Parlons d'iniquité fiscale

Le Delaware est un bon choix pour les actionnaires, mais un mauvais choix pour la justice fiscale! Quand les porte-parole de Québec solidaire ont questionné, le 29 mars, la pertinence qu'une soixantaine d'entreprises associées au groupe Québecor soient incorporées dans le petit État américain du Delaware, les principaux intéressés ont répondu que c'était une pratique tout à fait normale. Des milliers d'entreprises agissent ainsi et c'est légal. Et c'est vrai.
Mais entre ce qui est actuellement légal et ce qui serait le meilleur choix pour favoriser davantage de justice fiscale, il y a lieu de se poser quelques questions.
Prenons un exemple historique d'une pratique économique répandue et qui fut légale pendant des siècles: l'esclavage.

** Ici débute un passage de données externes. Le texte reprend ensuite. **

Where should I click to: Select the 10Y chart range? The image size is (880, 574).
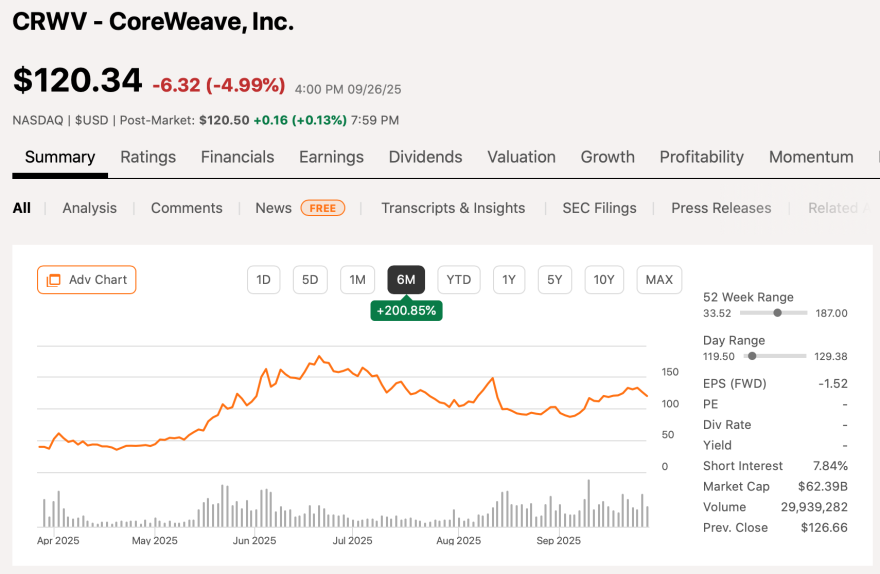[604, 280]
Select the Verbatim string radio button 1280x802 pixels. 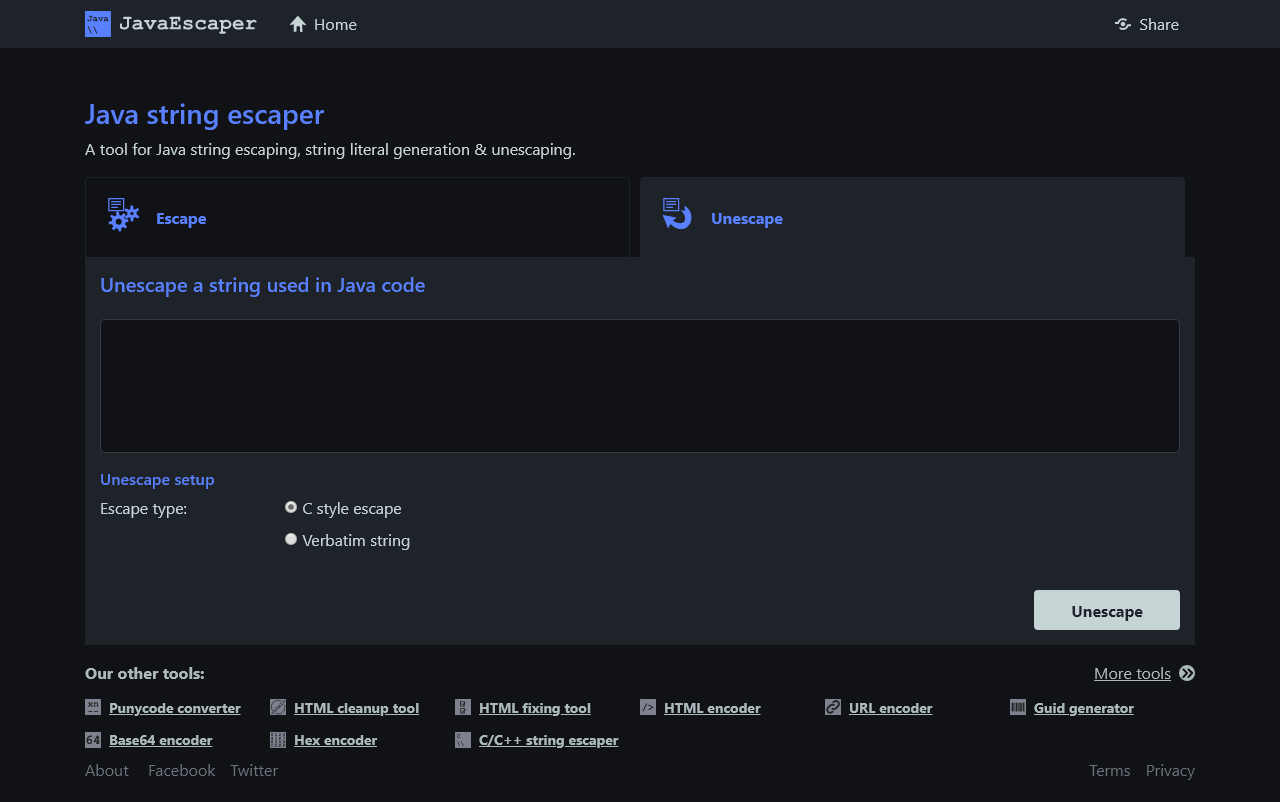click(x=291, y=539)
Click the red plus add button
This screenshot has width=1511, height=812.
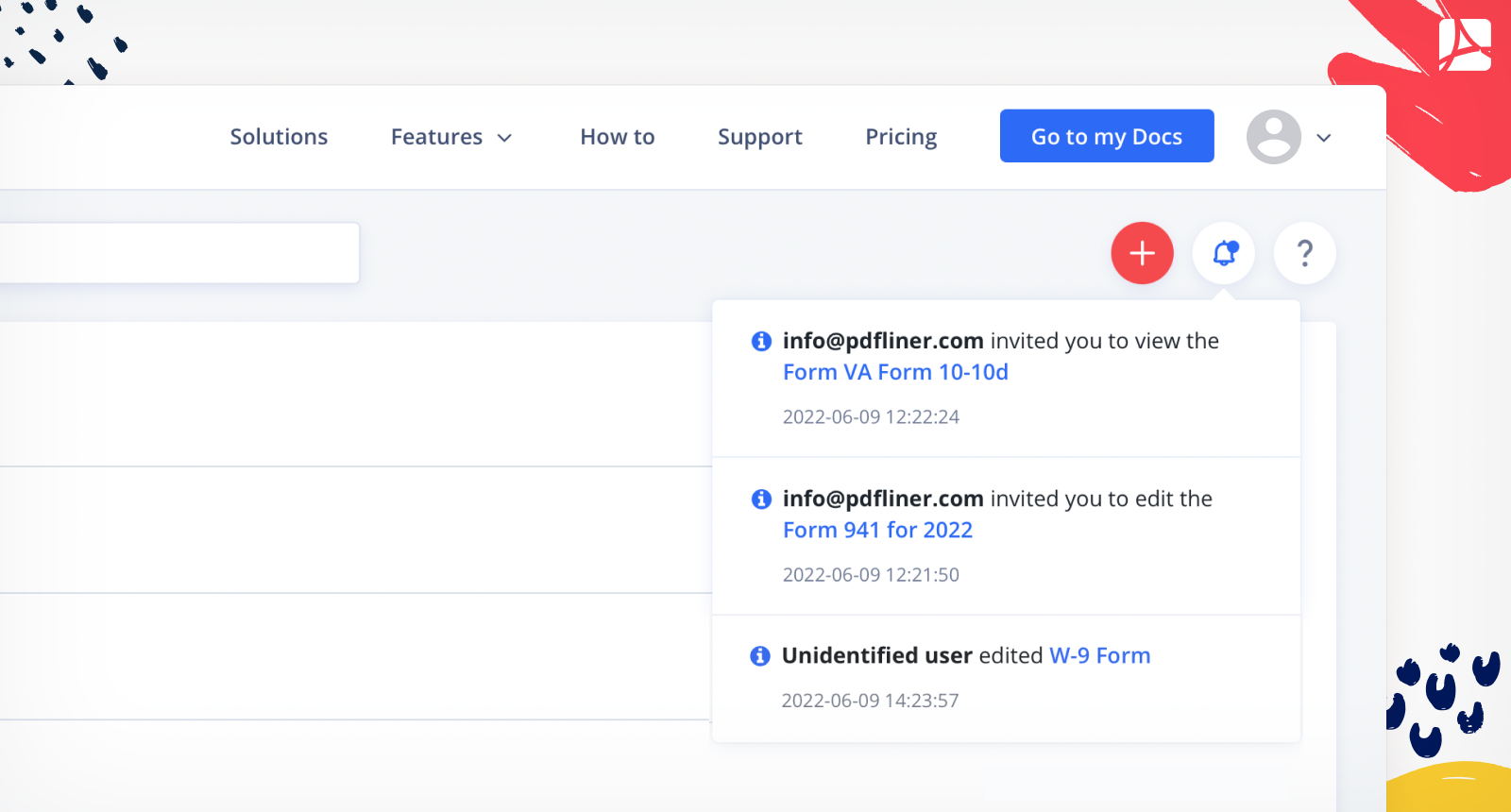pyautogui.click(x=1142, y=253)
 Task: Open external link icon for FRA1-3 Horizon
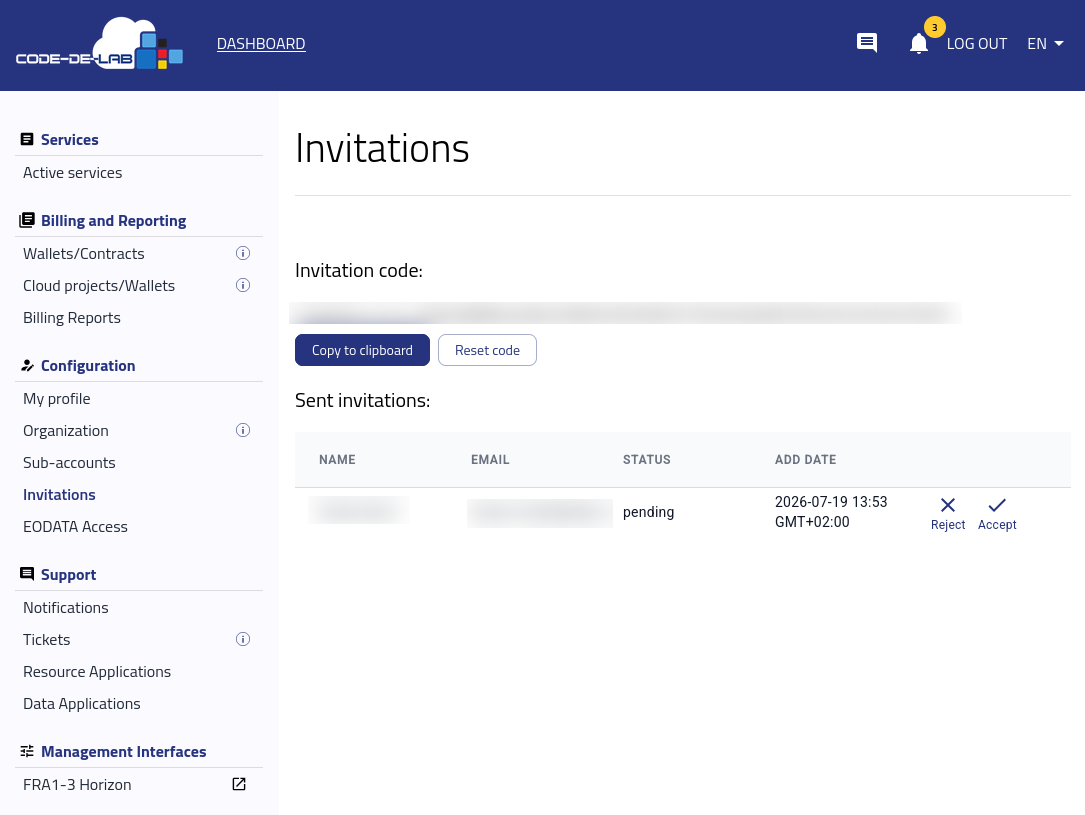pos(239,784)
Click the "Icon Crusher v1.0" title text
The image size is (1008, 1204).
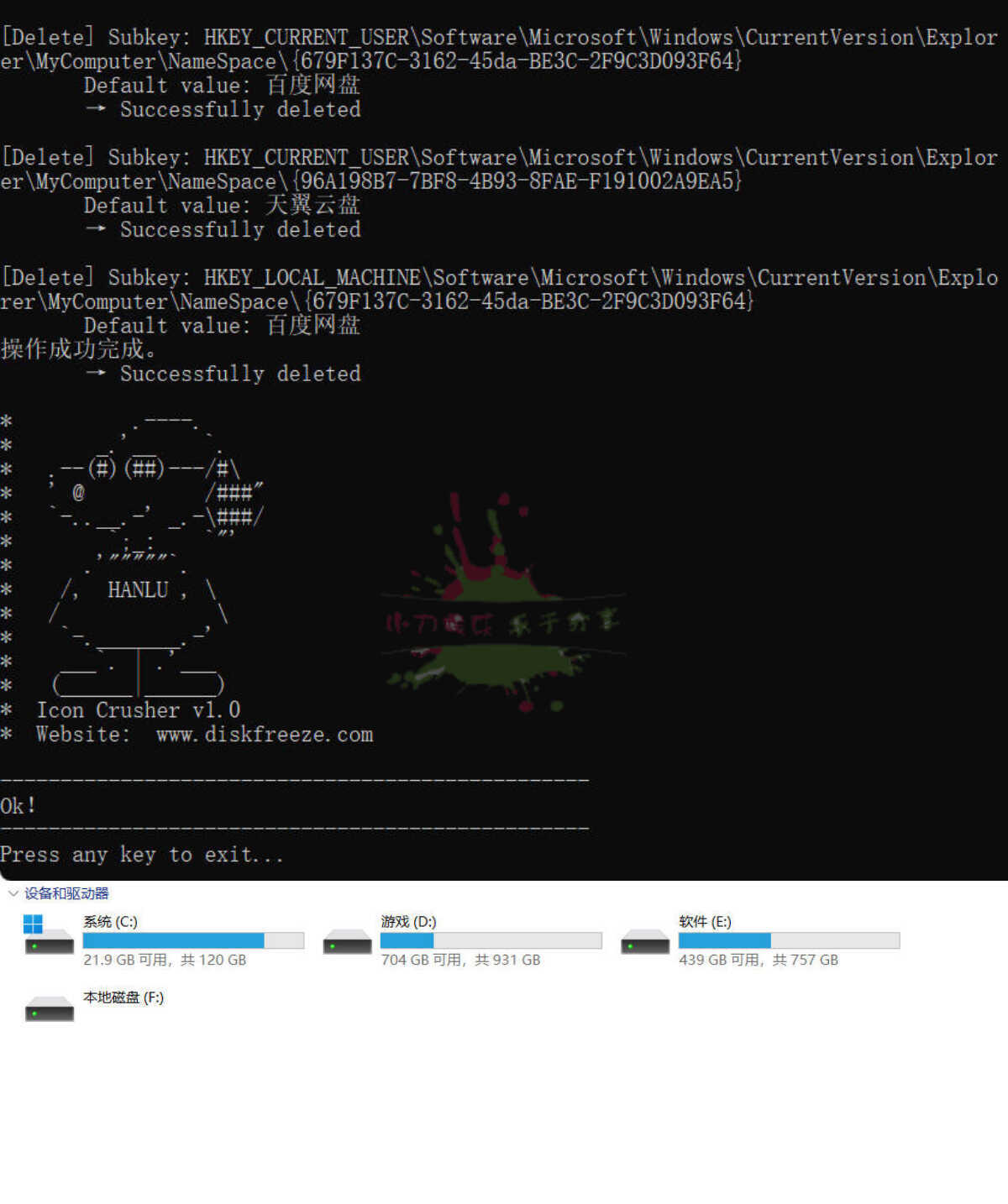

Les propriétaires de plantations avaient en main des «contrats» prouvant l'achat légal de leurs esclaves; ils argumentaient que pour produire du sucre ou du coton de façon rentable, il fallait compter sur le travail des esclaves et s'ils essayaient de faire autrement, les compétiteurs seraient gagnants, contre ceux qui, pour de beaux principes, favoriseraient le travail libre et salarié!
Face aux paradis fiscaux et aux diverses législations fiscales de complaisance, les entreprises tiennent sensiblement le même discours: tout le monde le fait, c'est notre devoir de maximiser le profit pour les actionnaires et c'est pourquoi nous devons réduire les coûts au maximum, entre autres en ayant recours à toute la panoplie d'avantages fiscaux.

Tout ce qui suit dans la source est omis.